The pace that global music industry revenues have been growing is expected to slow this year, as the industry is “on the cusp of another major structural change” stemming from the changing price of streaming subscriptions, artificial intelligence and new payment models, according to a closely watched report from Goldman Sachs.

In its latest Music in the Air report, published Wednesday, Goldman’s research analysts say they expect global music industry revenues in 2023 to grow by 7.1%, down from an 8% growth projection last year, as live music and publishing growth rates return to more normal ranges of 6% and 8% growth this year respectively. The compound annual growth rate for revenues from 2023 to 2030 ticked up slightly to 7.3%, from 7.1% last year, and streaming revenue is expected to hold steady at an 11%-growth rate, according to the report.

That indicates steady and even more broadbased growth, researchers say, but the industry is about to face a fresh wave of massive changes.

“We believe the music industry is on the cusp of another major structural change given the persistent under-monetisation of music content, outdated streaming royalty payout structures and the deployment of Generative AI,” Goldman researchers wrote in the new report. “In the wake of these developments, we believe a more coordinated and collaborative response from the main stakeholders will be key to ensure that the industry not only continues on its path of sustainable growth but also captures new business opportunities.”

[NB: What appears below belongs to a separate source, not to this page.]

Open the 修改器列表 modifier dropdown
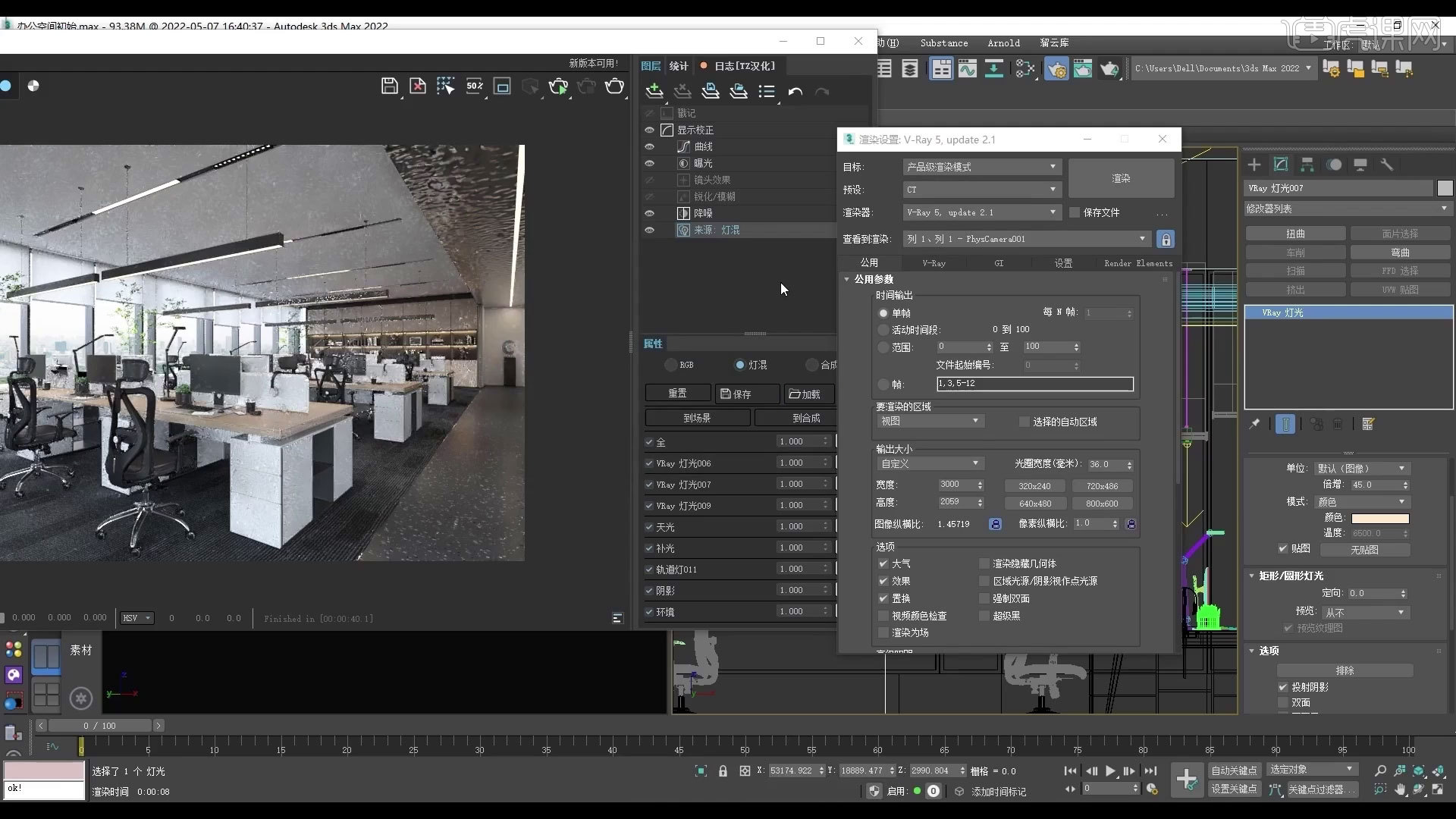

Echoing a frequent refrain of music industry executives, Goldman’s researchers say monetization of music content is way behind the rate of consumption. They estimate that the revenue earned per audio stream has fallen 20% over the past five years, and that the revenue companies earn per hour of music streamed on Spotify is four times lower than for Netflix.

They estimate that up to $4.2 billion in potential revenue could be gained over time by charging different audience segments, such as super fans, more for subscriptions.

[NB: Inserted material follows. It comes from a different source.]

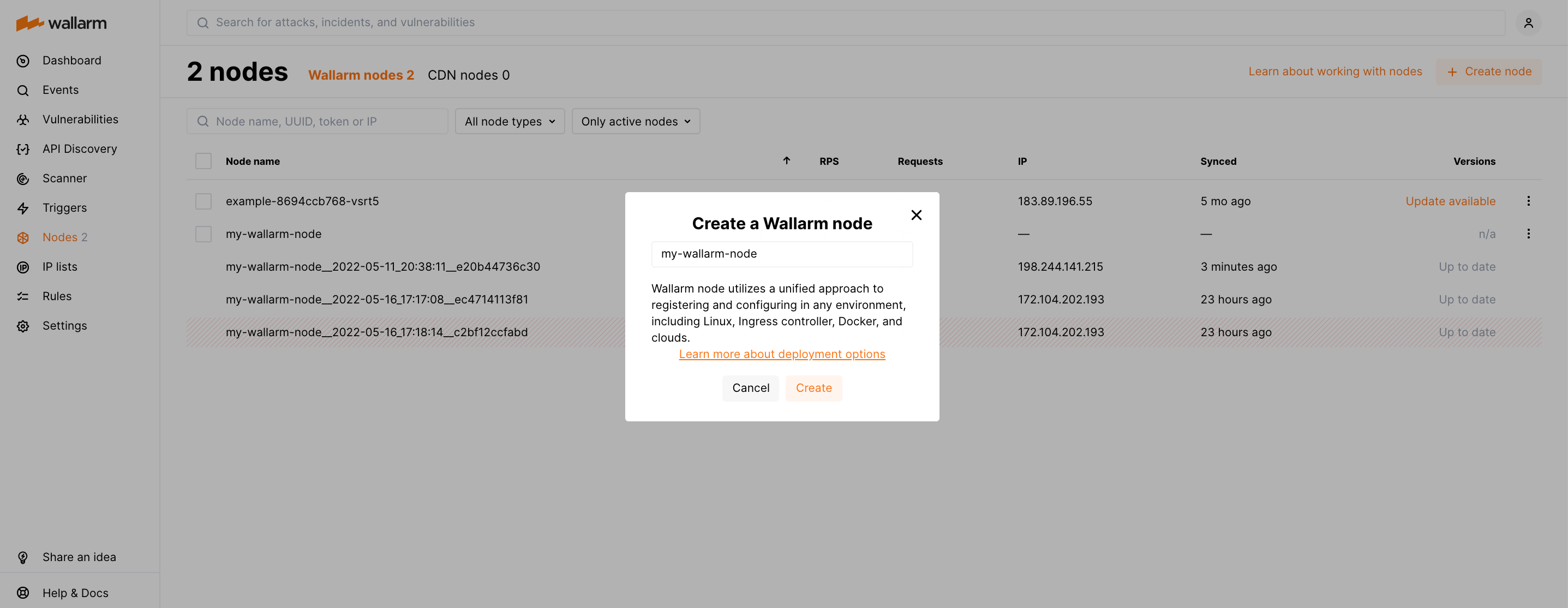1568x608 pixels.
Task: Open actions menu for my-wallarm-node row
Action: (1528, 234)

Goldman analysts also wrote that the current method of treating all streams lasting less than 30 seconds the same and paying content owners a pro-rata share of streams “needs to evolve…to cope with dilution of market share.” This weakening, they say, is coming from the fast-growing number of songs uploaded to digital service provider (DSP) platforms, fraudulent and artificial streams and “the propensity of algorithms to push lower royalty content.”

Researchers also sounded a positive note on the potential for generative AI to lower barriers for artists, boost music creation capabilities and improve industry productivity overall, with the major music companies best positioned to benefit.

“We believe the quality of the input to large language models is critical and the largest owners of proprietary (intellectual property) are best positioned to leverage the technology,” researchers wrote, noting the industry will need to be aligned in controlling the deployment of that tech.

The report also notes that, despite fears of market dillution from the rush of new content, Universal Music Group and Sony Music Entertainment both maintained their recorded music market share in 2022, with only Warner Music Group losing market share — about half a percentage point — to independents.

“We continue to expect modest dilution of market share over time, mostly driven by the revenue mix shift towards EM, although we believe that the major record labels will continue to expand their presence in EMs through partnerships, investments and bolt-on M&A,” researchers wrote.

Spotify maintains its clear lead among the DSPs with 34.8% of total global market share in 2022, although it edged 60 basis points lower. YouTube Music was the “major gainer,” gaining about 3 percentage points of market share over the past three years to hold market share in 2022.